Musk later told the press that his "bullsh*t meter" had gone off on SBF, which is a very billionaire-y thing to say. Two decades ago, I used to cover billionaires for Forbes -- and often heard this kind of talk.
Well, that didn't stop Semafor to attempt to tar Musk with an SBF association, which when you think about it, is pretty improbable, SBF being the second-biggest donor to the Democrat party before his crypto-currency empire fell apart.
Sound like a guy Musk, with his favorability toward conservatives, who has taken tremendous flak for restoring President Trump's account on Twitter, might want to get involved with?
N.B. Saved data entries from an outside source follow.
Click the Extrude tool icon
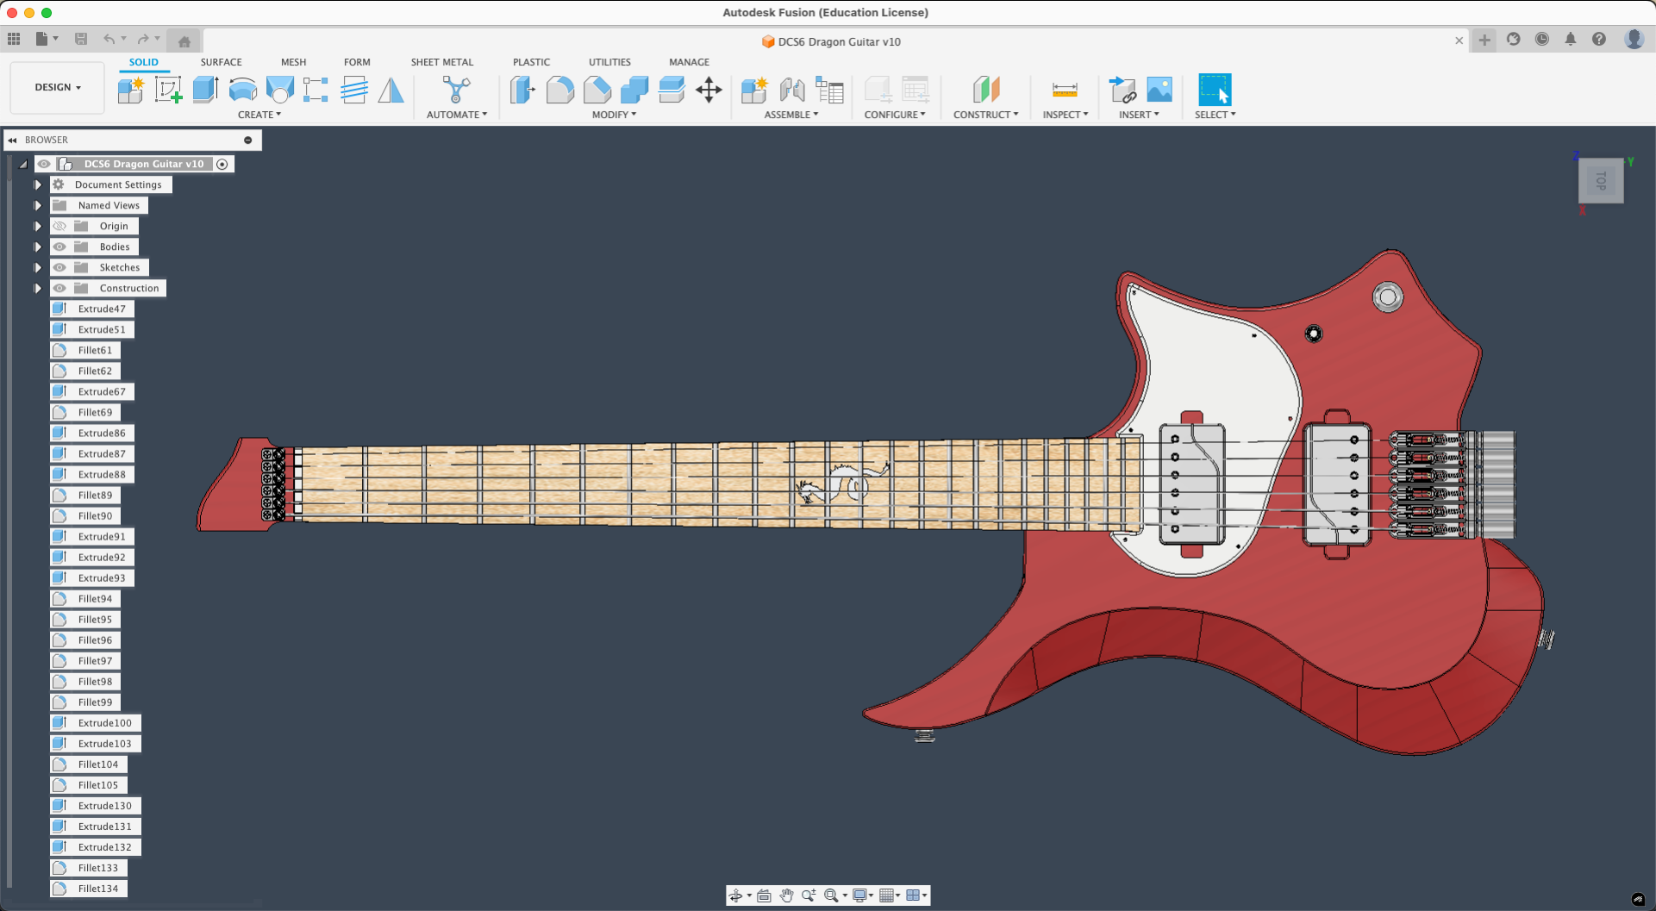Image resolution: width=1656 pixels, height=911 pixels. (x=205, y=90)
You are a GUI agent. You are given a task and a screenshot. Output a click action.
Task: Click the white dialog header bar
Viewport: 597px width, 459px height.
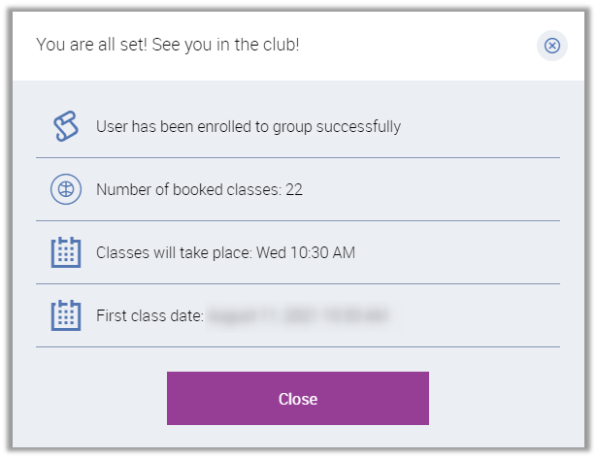[x=408, y=46]
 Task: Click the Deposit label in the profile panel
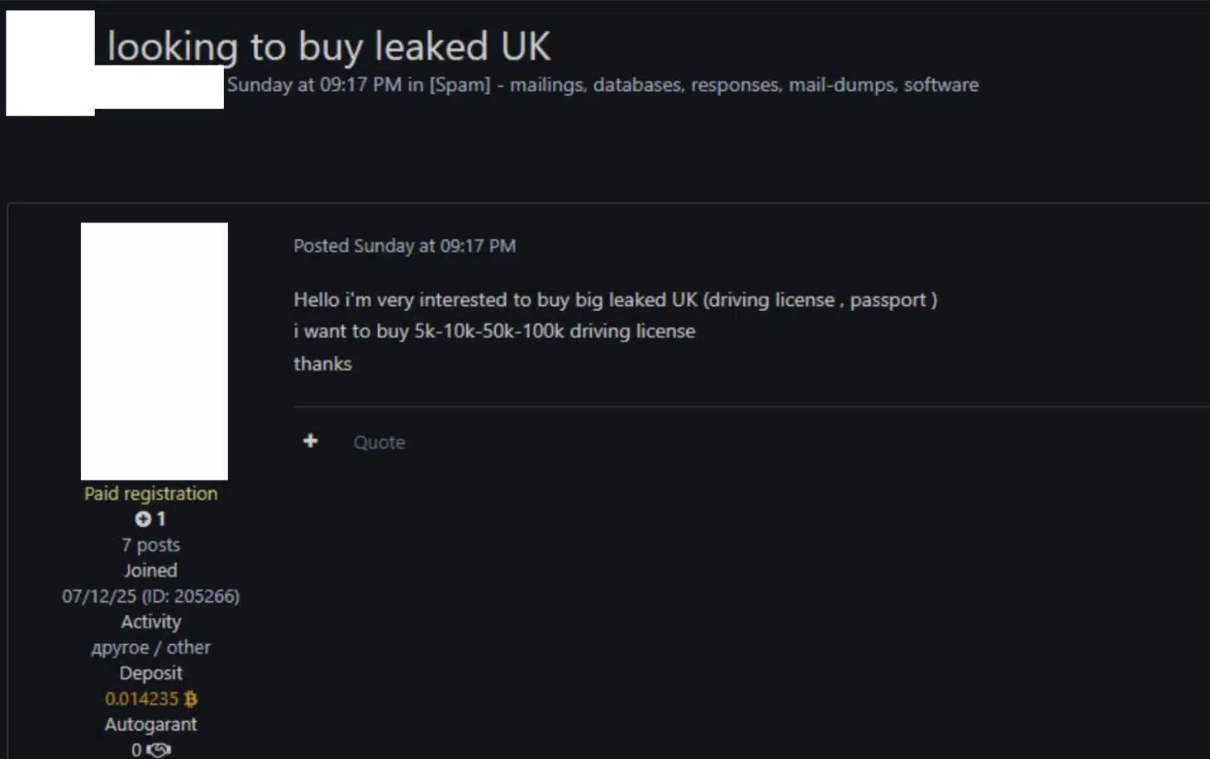tap(150, 673)
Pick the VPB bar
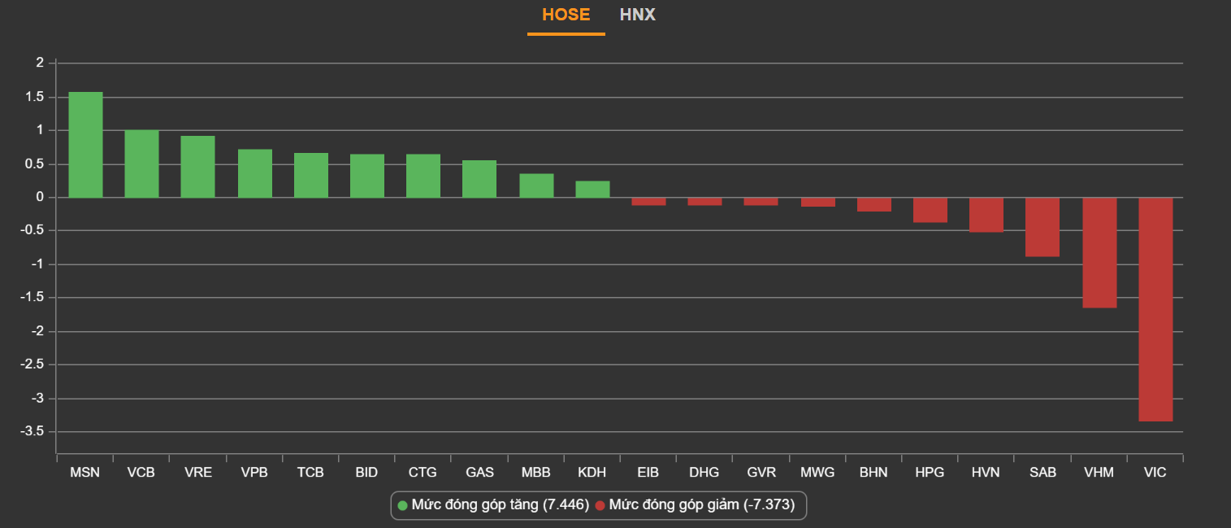This screenshot has width=1231, height=528. point(254,173)
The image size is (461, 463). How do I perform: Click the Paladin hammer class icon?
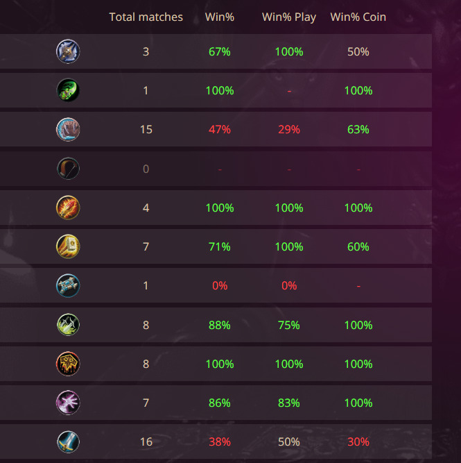(x=68, y=246)
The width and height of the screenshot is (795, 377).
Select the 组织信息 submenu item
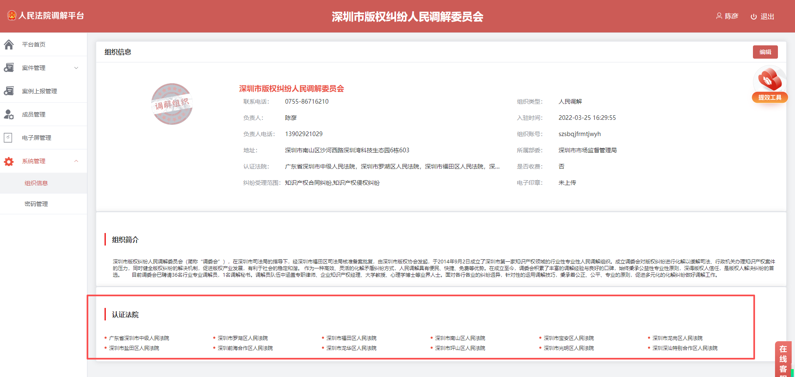point(36,183)
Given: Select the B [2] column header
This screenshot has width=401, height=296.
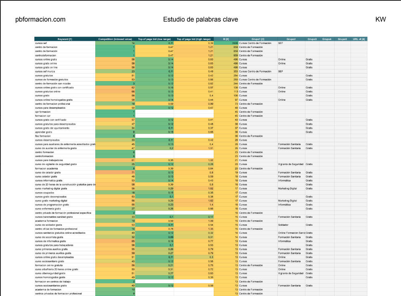Looking at the screenshot, I should (x=226, y=39).
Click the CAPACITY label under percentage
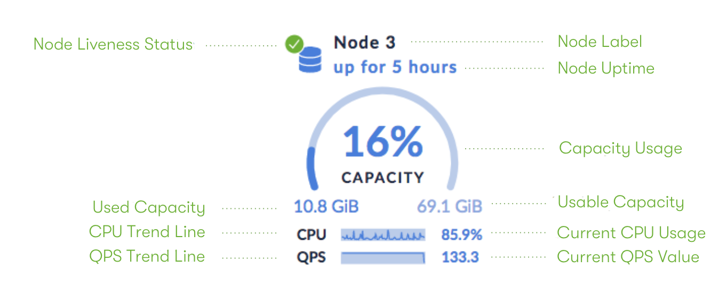The height and width of the screenshot is (292, 719). 382,177
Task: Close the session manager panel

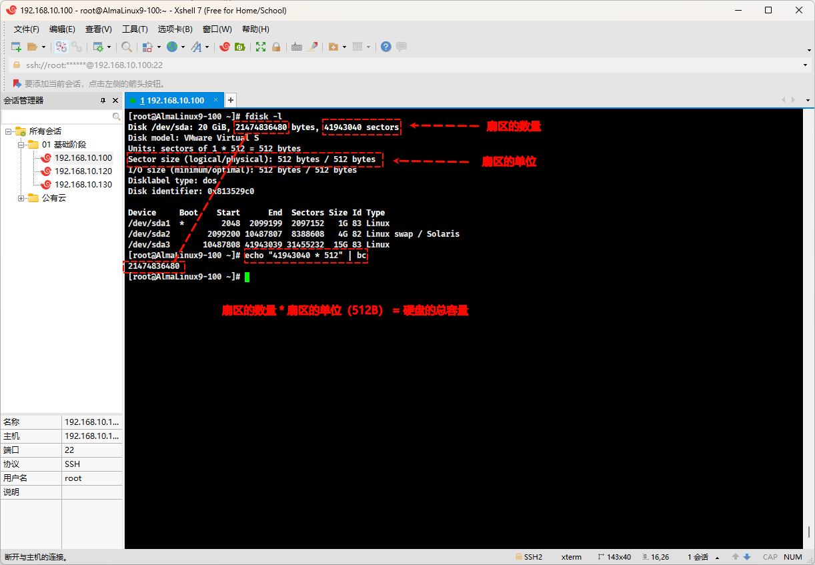Action: (x=115, y=100)
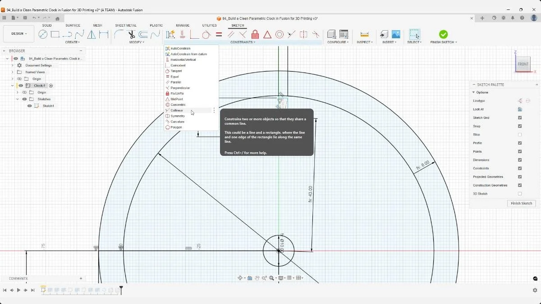Select the Equal constraint in the toolbar
The image size is (541, 304).
tap(219, 34)
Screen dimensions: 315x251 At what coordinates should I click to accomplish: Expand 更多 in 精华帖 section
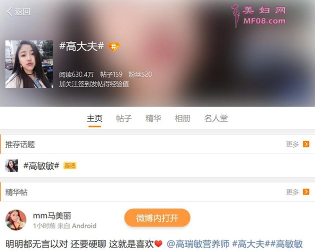click(293, 192)
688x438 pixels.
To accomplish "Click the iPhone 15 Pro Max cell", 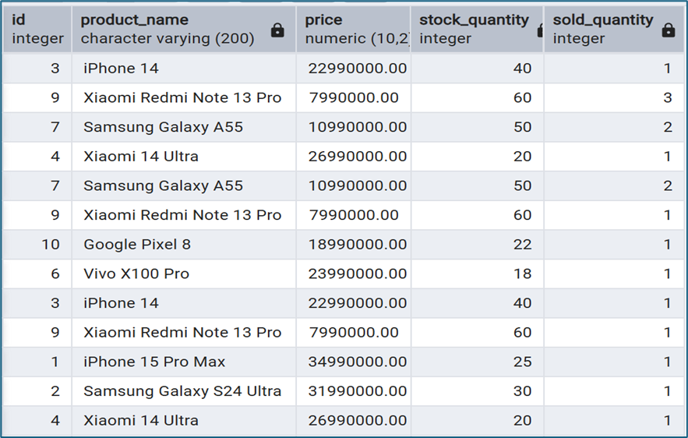I will pos(154,362).
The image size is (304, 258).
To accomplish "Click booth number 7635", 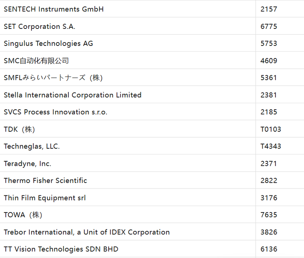I will coord(269,215).
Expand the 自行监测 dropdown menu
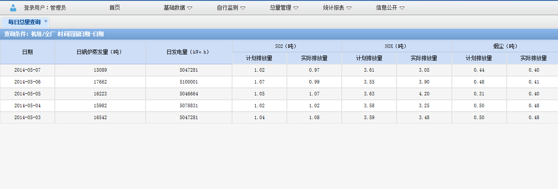 click(x=231, y=7)
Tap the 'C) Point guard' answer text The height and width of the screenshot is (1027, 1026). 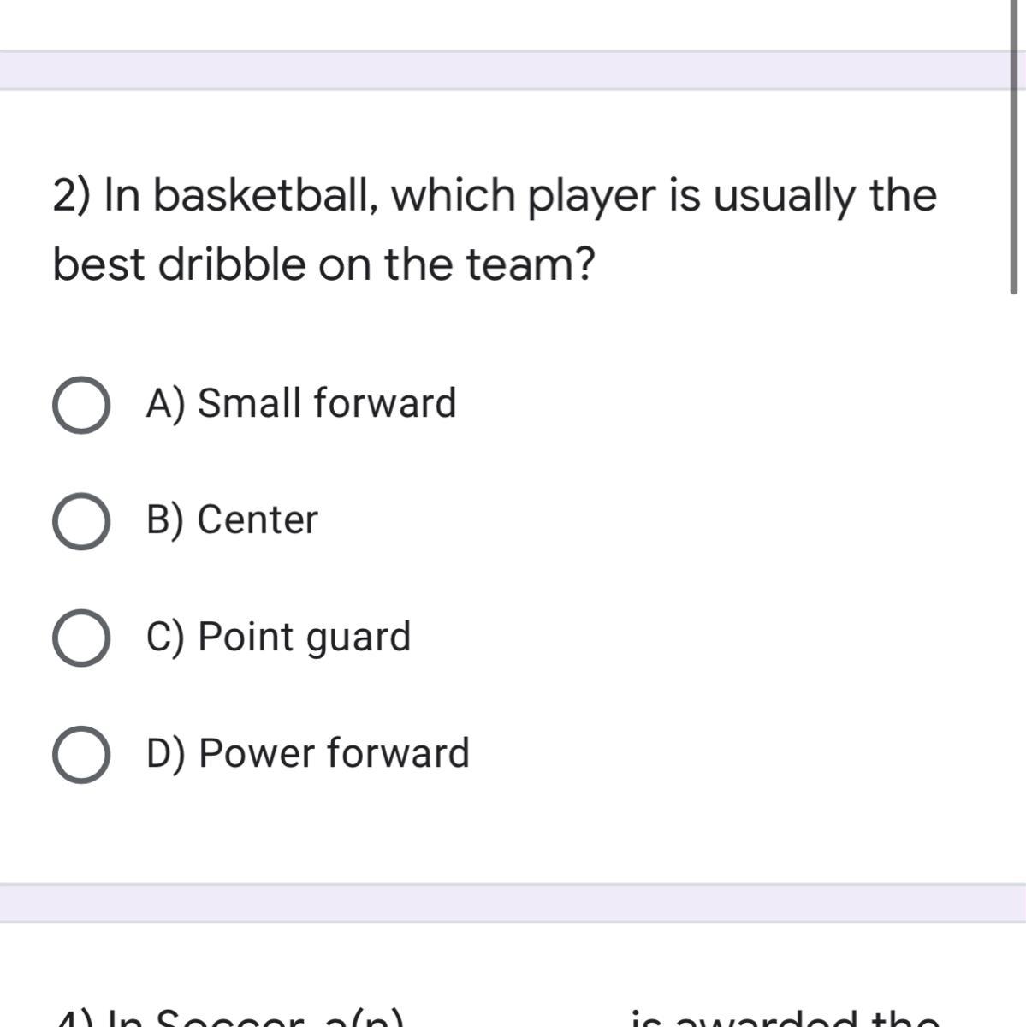point(278,638)
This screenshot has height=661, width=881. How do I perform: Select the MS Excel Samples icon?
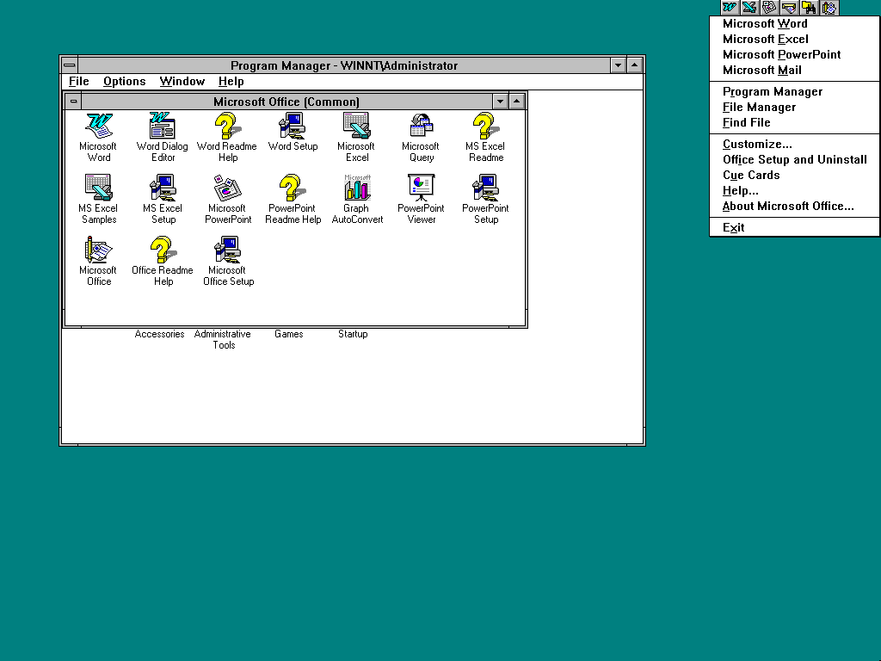click(99, 188)
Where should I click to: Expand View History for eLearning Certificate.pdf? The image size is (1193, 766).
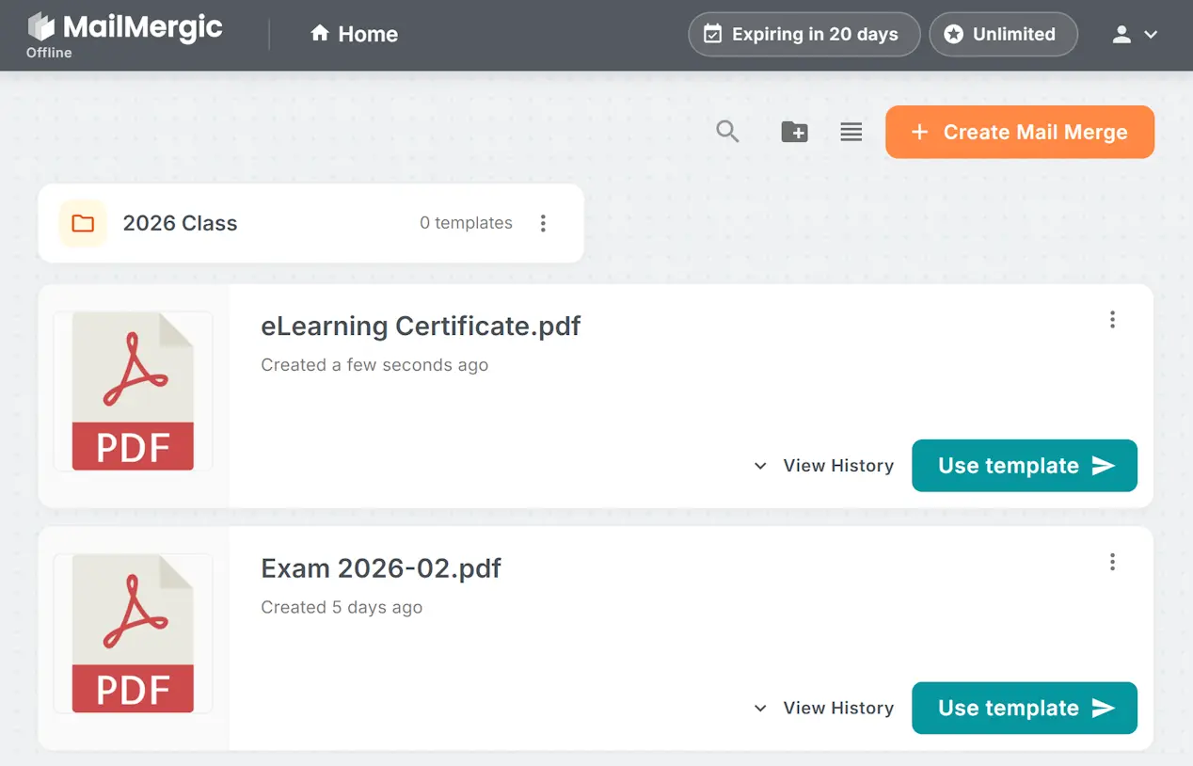click(x=824, y=466)
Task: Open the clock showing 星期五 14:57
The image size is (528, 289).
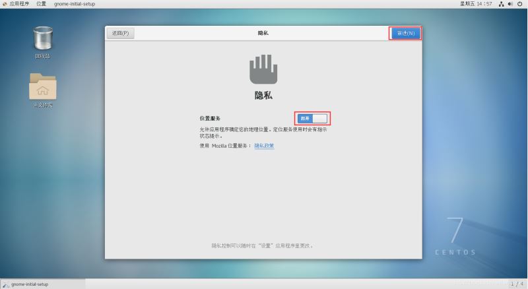Action: tap(475, 4)
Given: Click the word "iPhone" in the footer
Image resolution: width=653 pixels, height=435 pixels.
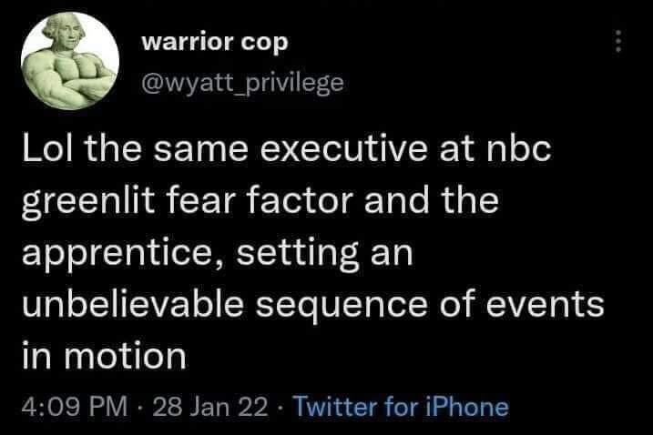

Just the sucky-uppy tone of SBF to Musk in his texts would be enough to make anyone want to get away from this guy.
The bottom line here which Musk has pointed out, is that the press has a lot to answer for in the buildup of this idiot, who explained his business failures this way:
“Each individual decision seemed fine and I didn’t realize how big their sum was until the end,” Bankman-Fried wrote at one point.
Apparently SBF never read the description of how bankruptcy happens, attributed to Ernest Hemingway, who reputedly said it came "gradually, then suddenly." I guess we couldn't expect this guy to be familiar with literature or anything.
But there's no excuse for the press, which ought to have been onto him much earlier like a duck on a june bug, given that the 2008 financial crisis was preceded by lots of hagiographic profiles of mortgage industry investors and building moguls, all of whom went down in flames with that one. Perhaps the reporters are too young to remember that.
One reporter explained himself to Vanity Fair this way:
Bankman-Fried’s swift rise played out through the media—and now the same is happening with his downfall. A few months ago he graced the cover of Fortune alongside the question, “The Next Warren Buffett?” Jeff John Roberts, who wrote that cover story, noted this past week how “it felt odd” to now be writing about the possibility of his subject going to prison. When later asked on Twitter what he would have changed about his approach, Roberts replied: “Always easier in hindsight but…I would have pushed harder for documents. I asked but didn’t insist on them.”
Oh, man, you always ask for the documents, Mr. Roberts. Especially if you are dealing with a self-promoter who always picks up the phone for you, and who claims to be a mega-billionaire at age 29.
Well, he didn't. And now a lot of the press has egg on its faces, especially Semafor.